_TASK TO COMPLETE_
Can you retype every one of these lines character for character, without changing anything?

Entries for finding text and elements
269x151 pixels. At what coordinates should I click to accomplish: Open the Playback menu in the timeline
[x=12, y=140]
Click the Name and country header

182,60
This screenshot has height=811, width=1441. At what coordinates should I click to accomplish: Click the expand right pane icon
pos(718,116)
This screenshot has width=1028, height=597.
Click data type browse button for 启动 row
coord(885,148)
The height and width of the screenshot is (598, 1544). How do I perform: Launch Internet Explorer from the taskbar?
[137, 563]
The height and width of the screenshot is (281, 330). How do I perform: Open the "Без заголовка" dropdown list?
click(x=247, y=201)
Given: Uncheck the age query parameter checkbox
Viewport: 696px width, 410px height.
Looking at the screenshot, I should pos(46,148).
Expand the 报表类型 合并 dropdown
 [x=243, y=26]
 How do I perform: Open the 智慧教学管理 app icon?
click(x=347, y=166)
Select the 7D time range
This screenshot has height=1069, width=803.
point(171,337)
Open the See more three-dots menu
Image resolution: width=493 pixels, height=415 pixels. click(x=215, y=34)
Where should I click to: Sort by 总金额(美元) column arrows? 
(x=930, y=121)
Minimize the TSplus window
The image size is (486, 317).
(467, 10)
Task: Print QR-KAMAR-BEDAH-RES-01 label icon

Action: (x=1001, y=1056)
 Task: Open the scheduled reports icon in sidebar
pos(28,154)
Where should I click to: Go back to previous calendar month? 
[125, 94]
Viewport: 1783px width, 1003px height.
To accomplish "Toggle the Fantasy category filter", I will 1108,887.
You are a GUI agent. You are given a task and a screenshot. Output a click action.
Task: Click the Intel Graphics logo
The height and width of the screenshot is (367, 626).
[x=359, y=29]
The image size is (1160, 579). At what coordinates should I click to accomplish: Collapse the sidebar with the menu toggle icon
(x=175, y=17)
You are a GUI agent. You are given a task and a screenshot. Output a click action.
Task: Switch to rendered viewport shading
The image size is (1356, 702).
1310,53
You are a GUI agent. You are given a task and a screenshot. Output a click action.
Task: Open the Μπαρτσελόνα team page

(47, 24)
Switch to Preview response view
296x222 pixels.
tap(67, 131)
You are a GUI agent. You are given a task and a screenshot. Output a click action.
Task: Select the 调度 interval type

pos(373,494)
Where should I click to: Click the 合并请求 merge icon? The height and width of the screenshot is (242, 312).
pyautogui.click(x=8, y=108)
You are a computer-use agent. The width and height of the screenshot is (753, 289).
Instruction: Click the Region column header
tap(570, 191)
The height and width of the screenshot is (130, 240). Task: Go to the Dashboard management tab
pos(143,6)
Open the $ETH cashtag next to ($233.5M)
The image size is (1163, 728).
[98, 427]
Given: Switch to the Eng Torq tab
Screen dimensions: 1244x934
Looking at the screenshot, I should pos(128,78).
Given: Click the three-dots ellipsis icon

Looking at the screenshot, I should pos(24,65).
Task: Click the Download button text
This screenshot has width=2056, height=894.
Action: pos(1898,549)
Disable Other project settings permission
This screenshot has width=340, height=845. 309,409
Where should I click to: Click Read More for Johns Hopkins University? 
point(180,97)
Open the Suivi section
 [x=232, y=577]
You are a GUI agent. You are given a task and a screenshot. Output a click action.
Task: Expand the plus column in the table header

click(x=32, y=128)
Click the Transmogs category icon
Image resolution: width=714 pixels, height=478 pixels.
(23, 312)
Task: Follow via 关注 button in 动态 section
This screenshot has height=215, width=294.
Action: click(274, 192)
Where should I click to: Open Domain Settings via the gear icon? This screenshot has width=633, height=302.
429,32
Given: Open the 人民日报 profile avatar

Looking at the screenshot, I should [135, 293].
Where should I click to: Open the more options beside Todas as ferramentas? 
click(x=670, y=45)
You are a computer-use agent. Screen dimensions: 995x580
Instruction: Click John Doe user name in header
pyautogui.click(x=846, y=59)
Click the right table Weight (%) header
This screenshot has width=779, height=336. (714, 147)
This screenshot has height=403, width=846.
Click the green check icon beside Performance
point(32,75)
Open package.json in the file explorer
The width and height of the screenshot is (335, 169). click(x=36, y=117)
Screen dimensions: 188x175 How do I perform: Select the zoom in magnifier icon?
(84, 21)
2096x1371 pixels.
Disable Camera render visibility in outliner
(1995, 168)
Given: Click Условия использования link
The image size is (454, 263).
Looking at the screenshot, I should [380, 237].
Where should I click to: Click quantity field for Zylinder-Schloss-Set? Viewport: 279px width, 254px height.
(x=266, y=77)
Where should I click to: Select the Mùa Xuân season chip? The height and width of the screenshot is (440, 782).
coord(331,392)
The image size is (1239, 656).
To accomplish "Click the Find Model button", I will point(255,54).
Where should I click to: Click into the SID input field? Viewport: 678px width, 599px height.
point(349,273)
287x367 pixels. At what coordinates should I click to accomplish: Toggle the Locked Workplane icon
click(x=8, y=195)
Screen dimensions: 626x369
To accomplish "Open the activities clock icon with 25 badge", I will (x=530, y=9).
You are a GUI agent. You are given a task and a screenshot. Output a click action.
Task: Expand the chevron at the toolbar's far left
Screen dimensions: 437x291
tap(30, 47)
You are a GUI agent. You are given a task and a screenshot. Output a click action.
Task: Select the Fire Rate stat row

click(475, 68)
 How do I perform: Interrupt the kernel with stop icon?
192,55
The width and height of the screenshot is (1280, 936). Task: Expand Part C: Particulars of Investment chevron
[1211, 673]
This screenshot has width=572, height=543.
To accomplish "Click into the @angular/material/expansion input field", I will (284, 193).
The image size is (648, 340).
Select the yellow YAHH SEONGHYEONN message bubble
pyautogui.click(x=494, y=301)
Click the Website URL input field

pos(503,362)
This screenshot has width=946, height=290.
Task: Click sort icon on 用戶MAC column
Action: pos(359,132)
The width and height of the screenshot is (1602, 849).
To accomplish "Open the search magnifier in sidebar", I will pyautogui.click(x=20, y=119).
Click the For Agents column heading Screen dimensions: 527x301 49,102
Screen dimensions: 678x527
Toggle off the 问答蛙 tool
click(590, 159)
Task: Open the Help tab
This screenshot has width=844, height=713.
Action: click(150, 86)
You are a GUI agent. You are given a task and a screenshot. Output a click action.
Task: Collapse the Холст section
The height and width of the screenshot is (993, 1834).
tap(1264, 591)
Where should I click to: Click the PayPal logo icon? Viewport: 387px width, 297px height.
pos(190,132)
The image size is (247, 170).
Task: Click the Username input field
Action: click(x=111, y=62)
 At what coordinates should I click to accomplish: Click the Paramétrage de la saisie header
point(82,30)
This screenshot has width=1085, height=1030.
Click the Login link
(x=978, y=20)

_ANSWER TO THE EXERCISE_
269x151 pixels. At what coordinates should I click to accomplish: Open the Playback menu in the timeline
[x=12, y=140]
Click the Name and country header

182,60
This screenshot has height=811, width=1441. At what coordinates should I click to accomplish: Click the expand right pane icon
pos(718,116)
This screenshot has width=1028, height=597.
Click data type browse button for 启动 row
coord(885,148)
The height and width of the screenshot is (598, 1544). How do I perform: Launch Internet Explorer from the taskbar?
[137, 563]
The height and width of the screenshot is (281, 330). How do I perform: Open the "Без заголовка" dropdown list?
click(x=247, y=201)
Given: Uncheck the age query parameter checkbox
Viewport: 696px width, 410px height.
Looking at the screenshot, I should pos(46,148).
Expand the 报表类型 合并 dropdown
 [x=243, y=26]
 How do I perform: Open the 智慧教学管理 app icon?
click(x=347, y=166)
Select the 7D time range
This screenshot has height=1069, width=803.
point(171,337)
Open the See more three-dots menu
Image resolution: width=493 pixels, height=415 pixels. click(x=215, y=34)
Where should I click to: Sort by 总金额(美元) column arrows? 
(x=930, y=121)
Minimize the TSplus window
The image size is (486, 317).
(467, 10)
Task: Print QR-KAMAR-BEDAH-RES-01 label icon

Action: (x=1001, y=1056)
 Task: Open the scheduled reports icon in sidebar
pos(28,154)
Where should I click to: Go back to previous calendar month? 
[125, 94]
Viewport: 1783px width, 1003px height.
To accomplish "Toggle the Fantasy category filter", I will 1108,887.
You are a GUI agent. You are given a task and a screenshot. Output a click action.
Task: Click the Intel Graphics logo
The height and width of the screenshot is (367, 626).
[x=359, y=29]
The image size is (1160, 579). At what coordinates should I click to accomplish: Collapse the sidebar with the menu toggle icon
(x=175, y=17)
You are a GUI agent. You are given a task and a screenshot. Output a click action.
Task: Switch to rendered viewport shading
The image size is (1356, 702).
1310,53
You are a GUI agent. You are given a task and a screenshot. Output a click action.
Task: Open the Μπαρτσελόνα team page

(47, 24)
Switch to Preview response view
296x222 pixels.
tap(67, 131)
You are a GUI agent. You are given a task and a screenshot. Output a click action.
Task: Select the 调度 interval type

pos(373,494)
Where should I click to: Click the 合并请求 merge icon? The height and width of the screenshot is (242, 312).
pyautogui.click(x=8, y=108)
You are a computer-use agent. The width and height of the screenshot is (753, 289).
Instruction: Click the Region column header
tap(570, 191)
The height and width of the screenshot is (130, 240). Task: Go to the Dashboard management tab
pos(143,6)
Open the $ETH cashtag next to ($233.5M)
The image size is (1163, 728).
[98, 427]
Given: Switch to the Eng Torq tab
Screen dimensions: 1244x934
Looking at the screenshot, I should pos(128,78).
Given: Click the three-dots ellipsis icon

Looking at the screenshot, I should pos(24,65).
Task: Click the Download button text
This screenshot has width=2056, height=894.
Action: pos(1898,549)
Disable Other project settings permission
This screenshot has width=340, height=845. 309,409
Where should I click to: Click Read More for Johns Hopkins University? 
point(180,97)
Open the Suivi section
 [x=232, y=577]
You are a GUI agent. You are given a task and a screenshot. Output a click action.
Task: Expand the plus column in the table header

click(x=32, y=128)
Click the Transmogs category icon
Image resolution: width=714 pixels, height=478 pixels.
(23, 312)
Task: Follow via 关注 button in 动态 section
This screenshot has height=215, width=294.
Action: click(274, 192)
Where should I click to: Open Domain Settings via the gear icon? This screenshot has width=633, height=302.
429,32
Given: Open the 人民日报 profile avatar

Looking at the screenshot, I should [135, 293].
Where should I click to: Open the more options beside Todas as ferramentas? 
click(x=670, y=45)
You are a computer-use agent. Screen dimensions: 995x580
Instruction: Click John Doe user name in header
pyautogui.click(x=846, y=59)
Click the right table Weight (%) header
This screenshot has width=779, height=336. (714, 147)
This screenshot has height=403, width=846.
Click the green check icon beside Performance
point(32,75)
Open package.json in the file explorer
The width and height of the screenshot is (335, 169). click(x=36, y=117)
Screen dimensions: 188x175 How do I perform: Select the zoom in magnifier icon?
(84, 21)
2096x1371 pixels.
Disable Camera render visibility in outliner
(1995, 168)
Given: Click Условия использования link
The image size is (454, 263).
Looking at the screenshot, I should [380, 237].
Where should I click to: Click quantity field for Zylinder-Schloss-Set? Viewport: 279px width, 254px height.
(x=266, y=77)
Where should I click to: Select the Mùa Xuân season chip? The height and width of the screenshot is (440, 782).
coord(331,392)
The image size is (1239, 656).
To accomplish "Click the Find Model button", I will point(255,54).
Where should I click to: Click into the SID input field? Viewport: 678px width, 599px height.
point(349,273)
287x367 pixels. At what coordinates should I click to accomplish: Toggle the Locked Workplane icon
click(x=8, y=195)
Screen dimensions: 626x369
To accomplish "Open the activities clock icon with 25 badge", I will (x=530, y=9).
You are a GUI agent. You are given a task and a screenshot. Output a click action.
Task: Expand the chevron at the toolbar's far left
Screen dimensions: 437x291
tap(30, 47)
You are a GUI agent. You are given a task and a screenshot. Output a click action.
Task: Select the Fire Rate stat row

click(475, 68)
 How do I perform: Interrupt the kernel with stop icon?
192,55
The width and height of the screenshot is (1280, 936). Task: Expand Part C: Particulars of Investment chevron
[1211, 673]
This screenshot has width=572, height=543.
To accomplish "Click into the @angular/material/expansion input field", I will (284, 193).
The image size is (648, 340).
Select the yellow YAHH SEONGHYEONN message bubble
pyautogui.click(x=494, y=301)
Click the Website URL input field

pos(503,362)
This screenshot has width=946, height=290.
Task: Click sort icon on 用戶MAC column
Action: pos(359,132)
The width and height of the screenshot is (1602, 849).
To accomplish "Open the search magnifier in sidebar", I will pyautogui.click(x=20, y=119).
Click the For Agents column heading Screen dimensions: 527x301 49,102
Screen dimensions: 678x527
Toggle off the 问答蛙 tool
click(590, 159)
Task: Open the Help tab
This screenshot has width=844, height=713.
Action: click(150, 86)
You are a GUI agent. You are given a task and a screenshot. Output a click action.
Task: Collapse the Холст section
The height and width of the screenshot is (993, 1834).
tap(1264, 591)
Where should I click to: Click the PayPal logo icon? Viewport: 387px width, 297px height.
pos(190,132)
The image size is (247, 170).
Task: Click the Username input field
Action: click(x=111, y=62)
 At what coordinates should I click to accomplish: Click the Paramétrage de la saisie header
point(82,30)
This screenshot has width=1085, height=1030.
Click the Login link
(x=978, y=20)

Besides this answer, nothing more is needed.